With the exception of Aetna Inc.--which some analysts say could show a return to profitability when it announces its first-quarter results today--most of the other major managed-care firms are expected to post robust earnings growth for the first quarter and the full year.

Investors have been anticipating the gains. Standard & Poor's managed-care index, which contains WellPoint and four other big companies, has climbed 21% since the start of the year, in contrast to a year-to-date drop of 4.8% in the S&P 500 index.

Analysts say the long-term outlook for the managed-care industry remains bright, despite greater resistance from employers to paying big premium increases. During the economic expansion and tight labor market of recent years, employers accepted the steadily rising premiums as the price of doing business. But lately they have been shifting more of the burden of higher medical costs to employees.

The huge profits now being reported by health insurance firms are likely to push more employers to take a tougher stance in negotiating premiums. "Most employers we talk to are wrestling with the degree of radicalism in which they want to approach this year," said Kirby Bosley, who heads the health-care practice at Mercer Human Resource Consulting in Los Angeles. Mercer's survey showed that large employers nationwide last year paid, on average, $5,162 per employee for medical, dental and prescription drug costs. That was about 11% higher than in 2000.

Another study, released Wednesday by PricewaterhouseCoopers, indicated that prescription drugs, medical devices and other medical advances accounted for the biggest share of the nearly 14% increase in health-care costs last year.

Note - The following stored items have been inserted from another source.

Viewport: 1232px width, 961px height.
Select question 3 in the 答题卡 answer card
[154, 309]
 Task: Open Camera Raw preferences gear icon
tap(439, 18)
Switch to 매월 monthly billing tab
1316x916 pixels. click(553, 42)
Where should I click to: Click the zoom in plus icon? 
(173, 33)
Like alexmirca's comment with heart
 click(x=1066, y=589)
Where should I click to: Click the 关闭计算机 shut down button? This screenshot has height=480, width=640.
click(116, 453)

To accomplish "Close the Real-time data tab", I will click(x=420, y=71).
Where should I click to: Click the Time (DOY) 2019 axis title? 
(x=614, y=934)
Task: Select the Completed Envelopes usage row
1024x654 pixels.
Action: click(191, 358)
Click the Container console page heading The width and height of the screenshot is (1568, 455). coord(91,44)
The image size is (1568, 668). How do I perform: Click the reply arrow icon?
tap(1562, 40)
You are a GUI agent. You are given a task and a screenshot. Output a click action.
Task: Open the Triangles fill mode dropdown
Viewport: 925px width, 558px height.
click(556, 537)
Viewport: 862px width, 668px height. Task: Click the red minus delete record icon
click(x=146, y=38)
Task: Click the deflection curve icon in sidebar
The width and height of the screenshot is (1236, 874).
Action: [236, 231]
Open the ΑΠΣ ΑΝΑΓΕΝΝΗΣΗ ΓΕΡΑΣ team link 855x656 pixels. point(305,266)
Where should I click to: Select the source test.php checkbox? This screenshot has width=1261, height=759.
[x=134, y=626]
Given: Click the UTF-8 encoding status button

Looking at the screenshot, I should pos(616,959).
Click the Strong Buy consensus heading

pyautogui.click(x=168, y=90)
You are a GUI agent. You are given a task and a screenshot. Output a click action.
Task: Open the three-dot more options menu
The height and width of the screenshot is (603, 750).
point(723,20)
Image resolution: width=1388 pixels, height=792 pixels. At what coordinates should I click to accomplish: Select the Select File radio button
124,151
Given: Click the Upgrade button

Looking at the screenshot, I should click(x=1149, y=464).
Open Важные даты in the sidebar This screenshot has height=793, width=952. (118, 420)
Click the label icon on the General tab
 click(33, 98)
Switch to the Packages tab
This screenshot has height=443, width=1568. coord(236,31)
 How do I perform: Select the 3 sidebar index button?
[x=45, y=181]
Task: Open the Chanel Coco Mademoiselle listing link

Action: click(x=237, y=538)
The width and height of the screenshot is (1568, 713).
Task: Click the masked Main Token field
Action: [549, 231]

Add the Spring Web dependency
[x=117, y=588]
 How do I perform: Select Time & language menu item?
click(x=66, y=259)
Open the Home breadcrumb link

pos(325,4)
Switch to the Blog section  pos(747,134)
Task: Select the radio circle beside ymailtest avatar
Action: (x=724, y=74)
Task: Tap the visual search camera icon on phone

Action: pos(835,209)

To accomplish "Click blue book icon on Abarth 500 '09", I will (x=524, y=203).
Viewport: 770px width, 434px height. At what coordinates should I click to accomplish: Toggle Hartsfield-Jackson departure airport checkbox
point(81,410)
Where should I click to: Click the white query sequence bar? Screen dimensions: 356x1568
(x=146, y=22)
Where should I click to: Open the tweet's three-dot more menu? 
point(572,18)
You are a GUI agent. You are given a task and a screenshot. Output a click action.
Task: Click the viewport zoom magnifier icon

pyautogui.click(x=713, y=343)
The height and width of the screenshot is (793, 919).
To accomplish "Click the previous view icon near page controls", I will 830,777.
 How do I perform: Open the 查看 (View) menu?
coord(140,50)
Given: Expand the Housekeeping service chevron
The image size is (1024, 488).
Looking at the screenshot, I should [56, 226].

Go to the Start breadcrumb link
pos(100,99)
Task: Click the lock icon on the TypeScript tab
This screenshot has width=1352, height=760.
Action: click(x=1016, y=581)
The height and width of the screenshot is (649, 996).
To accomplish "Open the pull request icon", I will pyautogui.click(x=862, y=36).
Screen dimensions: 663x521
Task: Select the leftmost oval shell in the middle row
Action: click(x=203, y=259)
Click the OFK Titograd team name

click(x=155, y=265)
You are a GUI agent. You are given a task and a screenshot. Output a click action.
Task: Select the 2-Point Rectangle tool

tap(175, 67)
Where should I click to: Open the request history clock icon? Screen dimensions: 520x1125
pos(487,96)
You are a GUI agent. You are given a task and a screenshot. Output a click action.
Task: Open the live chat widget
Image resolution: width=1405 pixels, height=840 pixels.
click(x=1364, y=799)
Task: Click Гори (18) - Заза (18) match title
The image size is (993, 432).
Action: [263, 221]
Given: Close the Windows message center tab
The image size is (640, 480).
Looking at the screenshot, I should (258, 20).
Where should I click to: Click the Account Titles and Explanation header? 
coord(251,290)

But the report also said these factors could produce savings in the future by reducing hospitalizations and other health-care services.

For now, though, there are few signs that health-care costs will slow down from this year's rapid pace--and that doesn't bode well for employers, which clearly have lost the bargaining clout they once had in the mid-1990s. That was evident last week when the California Public Employees' Retirement System, the state's biggest single purchaser of insurance, approved a record 25% increase in HMO premiums for next year.

Clifford A. Hewitt, a health analyst at the Baltimore brokerage firm of Legg Mason, said it used to be that the performance of health insurers followed a cyclical pattern in which they went up for several years, then down for a period.

But he said the managed-care industry, after a wrenching period of restructuring and consumer backlash that has reduced HMO companies and enrollment, now have a wider variety of health plans, better efficiencies and a more sophisticated ability to predict and control costs. All of these are likely to cushion the industry from the vicissitudes of the insurance business.

As an example, he said, WellPoint's latest quarterly report showed that the company's premiums went up in the January-to-March period as fast as their costs. WellPoint's medical loss ratio--or its cost of providing health-care services divided by the premiums it collected--held steady from a year earlier, at just under 81%, one of the best ratios among the major managed-care companies.

"You've had a shakeout in the industry; the peripheral players are gone," he said of managed-care companies. "There's pricing discipline. So managed-care organizations are not as likely today to lower prices to win a piece of the business."

Companies such as WellPoint also have the ability to drive future revenue and earnings through acquisitions.

Purchases of existing health plans were a big factor in WellPoint's strong membership gains in the last quarter, as it expanded further beyond the California market into the Midwest.

For the first quarter, WellPoint said it earned $141.1 million, or 97 cents a share, compared with $96.5 million, or 74 cents, a year earlier.

Management raised its earnings forecast for this year to $4 a share from $3.85 a share. The average analyst estimate was $3.89 a share.

WellPoint released its earnings report after the markets closed Wednesday. Its shares closed up 78 cents, or 1.1%, at $71.48 on the New York Stock Exchange, near its all-time high.